Parsing File Names Using Regular Expressions

I just went through the 1st lecture of fast.ai v3 (2018 Part 1) taught by Jeremy Howard at the Data Institute at USF. Halfway through the lecture, a technique that on first sight appeared to be complex and incomprehensible was used. But upon further inspection, I realised that it was a simple yet incredibly elegant way to get the job done. Here, I would like to share what I just learned.

The problem at hand

The lecture described an image classification problem where wanted to classify images that belonged to 37 separate dog and cat species. The problem is, all of our image files have not been separated for us (every single one of our training images is in one folder), save for the fact that the prefix of their file names actually indicate which class each image belongs to.

data/oxford-iiit-pet/images/american_bulldog_146.jpg
data/oxford-iiit-pet/images/german_shorthaired_137.jpg
data/oxford-iiit-pet/images/japanese_chin_139.jpg
data/oxford-iiit-pet/images/great_pyrenees_121.jpg
data/oxford-iiit-pet/images/Bombay_151.jpg

The above is a snippet of what the file directories look like.

The human way of doing things

If we were working with a human colleague, we’d ask for help to separate the images by giving some elaborate instructions. First off, we would tell him that we are only interested in the words after the last forward slash(/) in each directory. Next, we would probably tell him to check that the file name ends with ‘jpg’. Then, we would say that before the ‘.jpg’ file suffix, there would a numerical ID that we are not interested in. Finally, we would say that whatever remains on the left (not inclusive of the underscore that separates the label and the ID) is the label for a particular image.

The computer way of doing things

But just how would we give a computer the same instructions? Turns out that regular expressions(RegEx) provides us with exactly what we need. This technique is so nifty that all we need to tell the computer is /([^/]+)_\d+.jpg$ . This line alone tells the computer everything we would have needed to say to a human colleague.
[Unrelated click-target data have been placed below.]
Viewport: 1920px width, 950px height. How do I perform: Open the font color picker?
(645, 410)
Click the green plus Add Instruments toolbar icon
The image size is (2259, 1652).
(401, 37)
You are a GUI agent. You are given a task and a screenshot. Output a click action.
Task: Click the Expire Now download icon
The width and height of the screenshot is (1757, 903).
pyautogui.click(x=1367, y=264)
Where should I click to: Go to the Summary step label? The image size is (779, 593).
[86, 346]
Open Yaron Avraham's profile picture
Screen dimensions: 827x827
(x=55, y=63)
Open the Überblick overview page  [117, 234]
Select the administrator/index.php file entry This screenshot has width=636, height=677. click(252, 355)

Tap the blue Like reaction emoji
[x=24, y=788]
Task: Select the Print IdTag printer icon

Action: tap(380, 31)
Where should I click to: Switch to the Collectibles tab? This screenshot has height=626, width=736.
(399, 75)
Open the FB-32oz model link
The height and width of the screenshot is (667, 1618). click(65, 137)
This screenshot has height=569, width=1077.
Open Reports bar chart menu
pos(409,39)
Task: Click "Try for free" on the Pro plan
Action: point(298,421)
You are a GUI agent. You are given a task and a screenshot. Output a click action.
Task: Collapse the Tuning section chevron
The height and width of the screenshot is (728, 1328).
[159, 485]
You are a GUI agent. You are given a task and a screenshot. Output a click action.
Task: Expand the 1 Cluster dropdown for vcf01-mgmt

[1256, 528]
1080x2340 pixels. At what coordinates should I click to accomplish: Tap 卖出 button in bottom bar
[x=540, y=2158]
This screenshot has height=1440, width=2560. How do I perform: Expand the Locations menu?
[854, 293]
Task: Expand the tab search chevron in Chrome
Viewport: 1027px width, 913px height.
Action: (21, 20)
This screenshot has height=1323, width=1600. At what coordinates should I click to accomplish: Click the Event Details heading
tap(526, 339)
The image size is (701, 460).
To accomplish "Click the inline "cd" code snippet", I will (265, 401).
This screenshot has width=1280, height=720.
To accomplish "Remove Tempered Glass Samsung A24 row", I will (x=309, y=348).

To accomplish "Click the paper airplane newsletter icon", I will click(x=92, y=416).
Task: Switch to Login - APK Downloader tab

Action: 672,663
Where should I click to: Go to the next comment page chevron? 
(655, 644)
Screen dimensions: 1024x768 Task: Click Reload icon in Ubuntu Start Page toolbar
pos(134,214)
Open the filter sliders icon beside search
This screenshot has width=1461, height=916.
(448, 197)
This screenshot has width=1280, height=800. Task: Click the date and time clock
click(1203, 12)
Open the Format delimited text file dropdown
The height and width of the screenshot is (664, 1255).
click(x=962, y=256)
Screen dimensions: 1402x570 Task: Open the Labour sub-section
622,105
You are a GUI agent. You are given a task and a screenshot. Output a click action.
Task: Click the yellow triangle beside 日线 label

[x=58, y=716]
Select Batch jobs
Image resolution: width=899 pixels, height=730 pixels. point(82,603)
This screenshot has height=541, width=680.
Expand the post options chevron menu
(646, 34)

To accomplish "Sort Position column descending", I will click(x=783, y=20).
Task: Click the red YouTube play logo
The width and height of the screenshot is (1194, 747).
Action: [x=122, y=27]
On first sight, it does look a little intimidating, but I will break it down bit by bit, explaining what each portion means starting from the very end of that RegEx! From now on I will bold the portion of the RegEx that I am referring to.

/([^/]+)_\d+.jpg$
The dollar sign at the very end simply means that that is the end of text we are interpreting.

/([^/]+)_\d+.jpg$
Just before the end of the text, we want to check if there exists an exact set of characters, i.e. ‘jpg’. This checks if our files are of the right format.

/([^/]+)_\d+.jpg$
The RegEx \d refers to numerical digits and the plus (+) sign that comes after it means that there may be arbitrarily many digits. This looks for the numerical ID of the images (that we are not interested in).

/([^/]+)_\d+.jpg$
The underscore (_) here simply means that we’d expect to see an underscore before a set of digits.

/([^/]+)_\d+.jpg$
The round brackets here mean that now we are defining a group of characters. Within the group, we define a set of characters with the square brackets notation []. And this set is interested in every possible character except the forward slash (/) character, this is defined by ^/ , where ^ has a ‘negation’ effect. Like before, the plus sign (+) means that there are arbitrarily many characters (that are not forward slashes). To summarise the above, ([^/]+) is looking for a group of characters that do not contain forward slashes.

/([^/]+)_\d+.jpg$
The forward slash here simply means that our search ends the moment we hit a forward slash (assuming we start from the very end).

Now that we know all that, we can work out the fact that by using ‘/([^/]+)_\d+.jpg$’ to filter ‘data/oxford-iiit-pet/images/american_bulldog_146.jpg’, we would simply get a final result of ‘/american_bulldog_146.jpg’ which is what we want!

We can also identify the label of a particular image, since the group characters that we previously defined (the one that doesn’t contain forward slashes) is essentially the name of the label of an image. All of the above can be done in Python with the following code.

import re
string = 'data/oxford-iiit-pet/images/american_bulldog_146.jpg'
pat = r'([^/]+)_\d+.jpg$'
pat = re.compile(pat)
print(pat.search(string).group(1))
>american_bulldog

Conclusion

Regular expressions are one of those things that will no doubt make life easier for Data Scientists and Machine Learning practitioners. Although it initially seemed scary, I’m glad I put in the effort to learn what RegEx(s) actually mean. Thanks for reading!